Aşağıdaki kayıtlarda "wind.json (300, 307)" ifadesinin geçtiği satırdan başlayıp kayıtların son satırına kadar uzanan bölümü, iki uç satır da dahil olmak üzere, olduğu gibi aktarınız.

________________

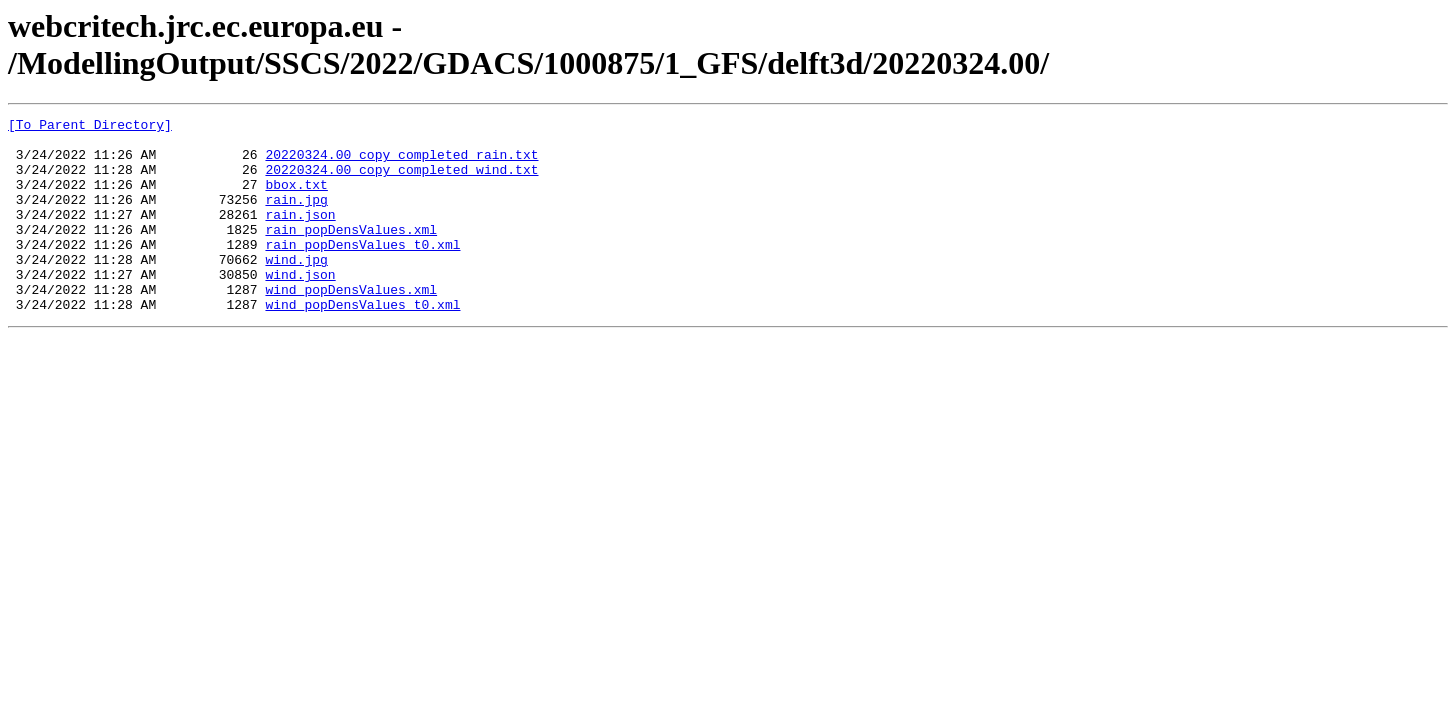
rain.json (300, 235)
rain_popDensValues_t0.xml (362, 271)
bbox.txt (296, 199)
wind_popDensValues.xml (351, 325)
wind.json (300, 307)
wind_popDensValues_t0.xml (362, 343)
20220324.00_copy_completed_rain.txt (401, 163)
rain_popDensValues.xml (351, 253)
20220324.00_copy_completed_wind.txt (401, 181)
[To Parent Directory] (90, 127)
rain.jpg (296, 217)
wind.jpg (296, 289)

________________

▶ **Yazılı Yanıt**
wind.json (300, 307)
wind_popDensValues_t0.xml (362, 343)
20220324.00_copy_completed_rain.txt (401, 163)
rain_popDensValues.xml (351, 253)
20220324.00_copy_completed_wind.txt (401, 181)
[To Parent Directory] (90, 127)
rain.jpg (296, 217)
wind.jpg (296, 289)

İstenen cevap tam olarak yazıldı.